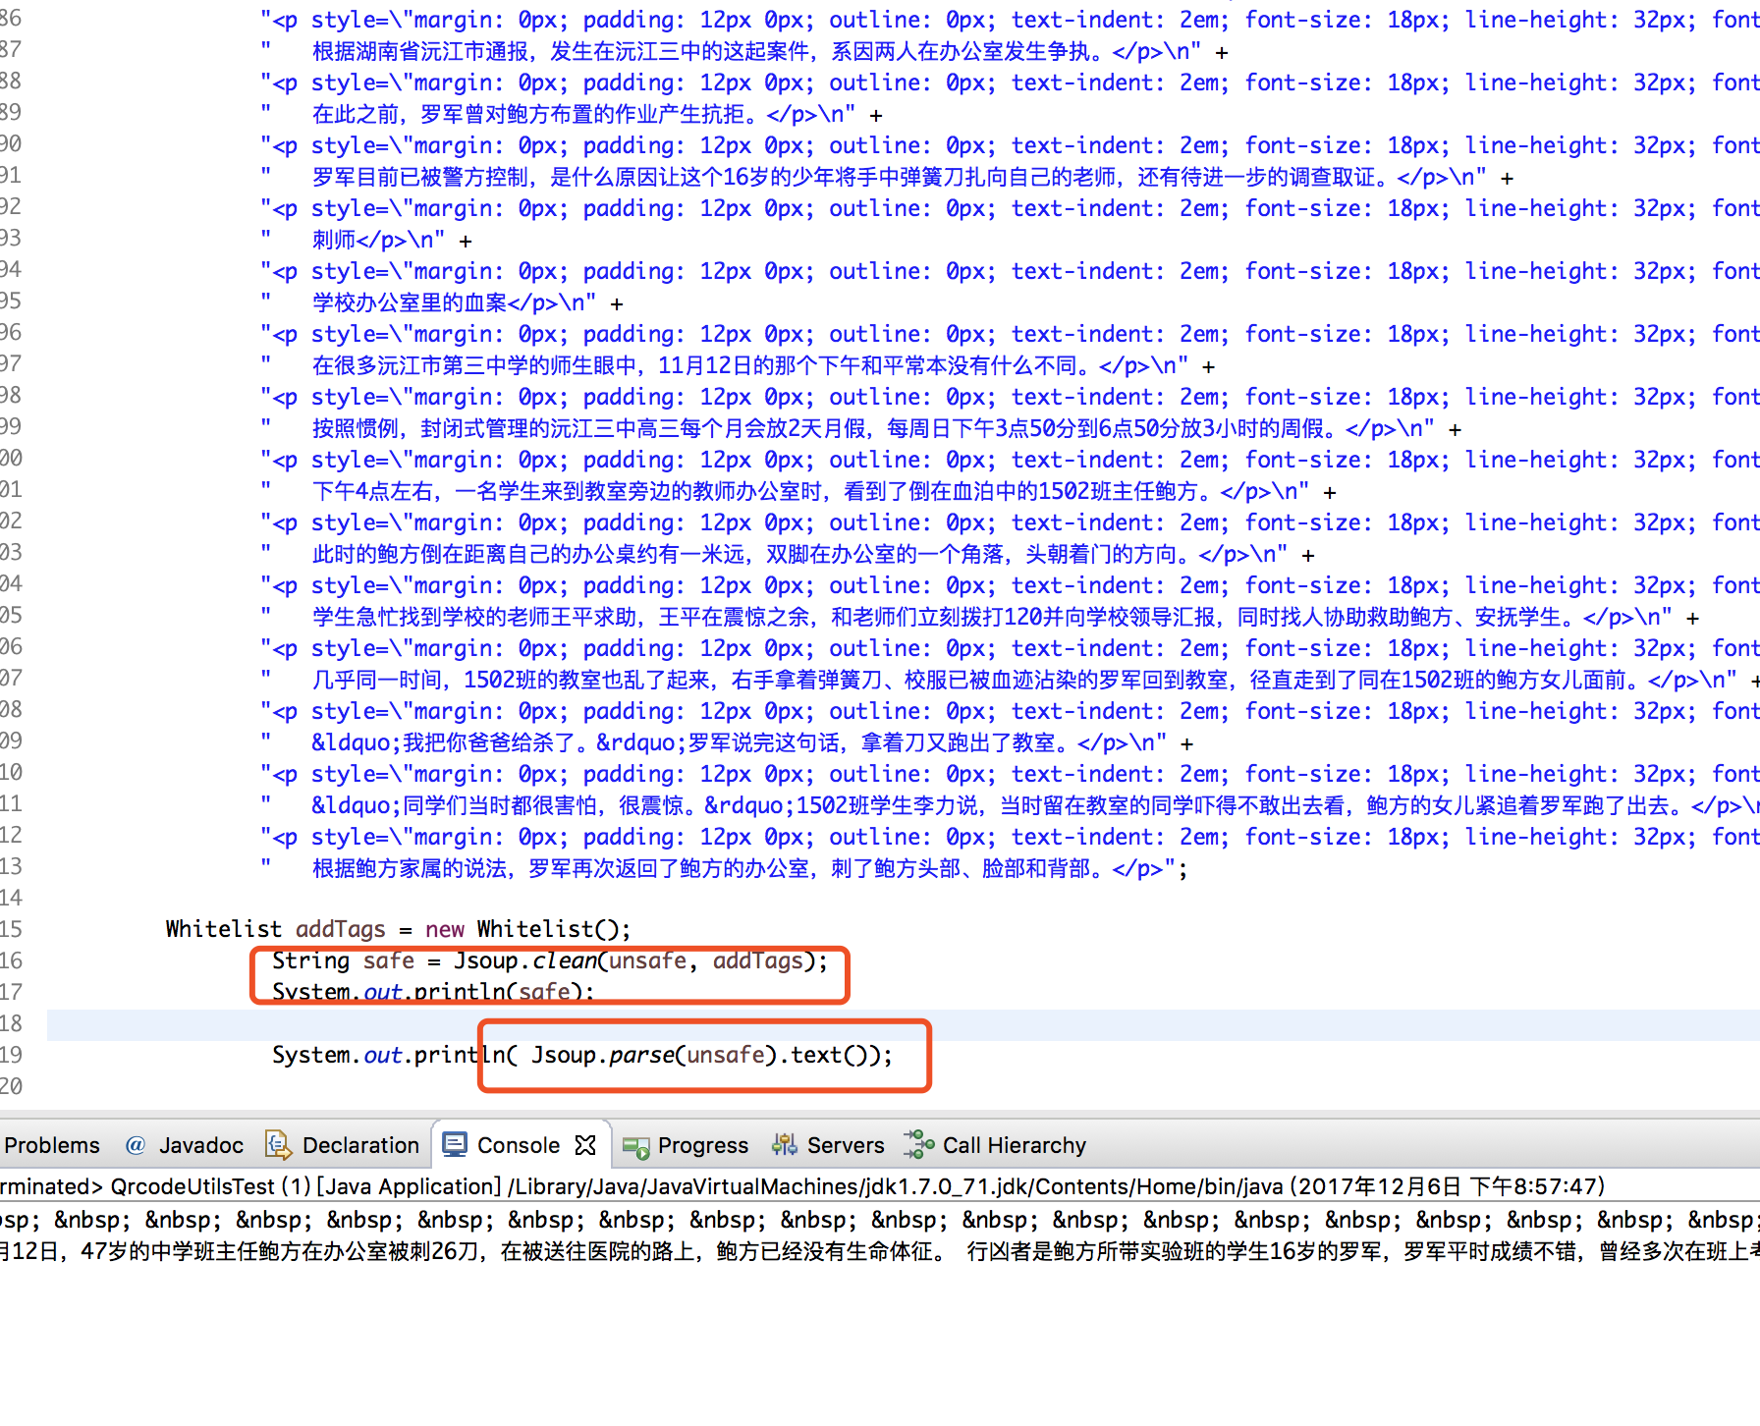Close the Console view
Screen dimensions: 1760x1426
pos(585,1144)
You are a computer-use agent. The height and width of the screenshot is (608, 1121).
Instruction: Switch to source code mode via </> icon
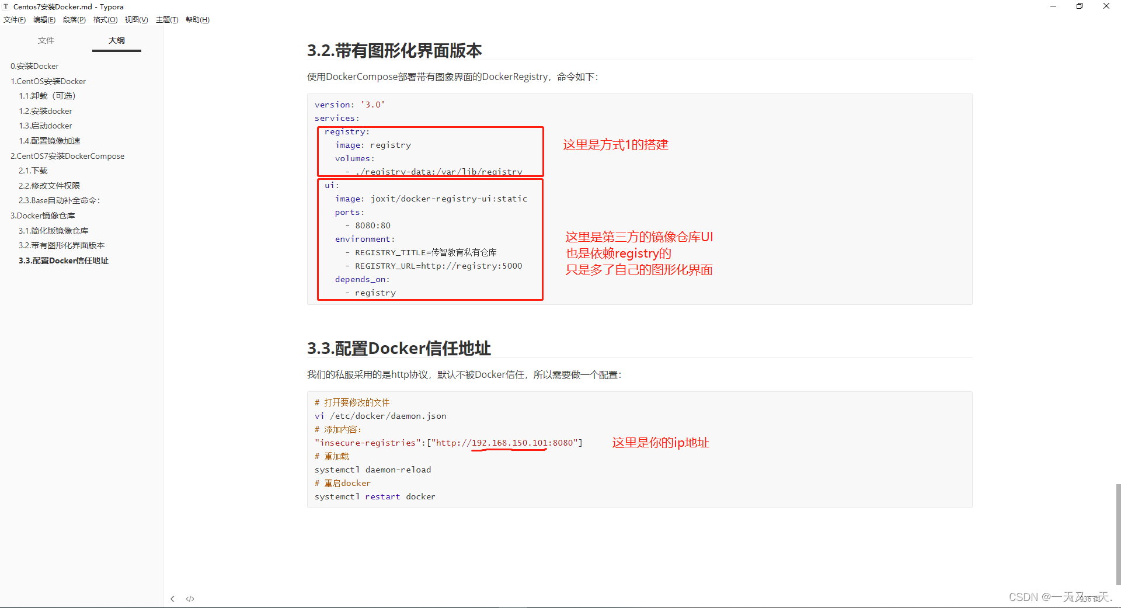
= = = = = = =
#### WHAT THE TASK ASKS
Please copy, exactly as written, the lines from the one that contains "You are a computer-use" through the end of the records, both ends included. Do not include the pictures.

#### SOLUTION FOR THIS TASK
You are a computer-use agent. The height and width of the screenshot is (608, 1121).
Instruction: Switch to source code mode via </> icon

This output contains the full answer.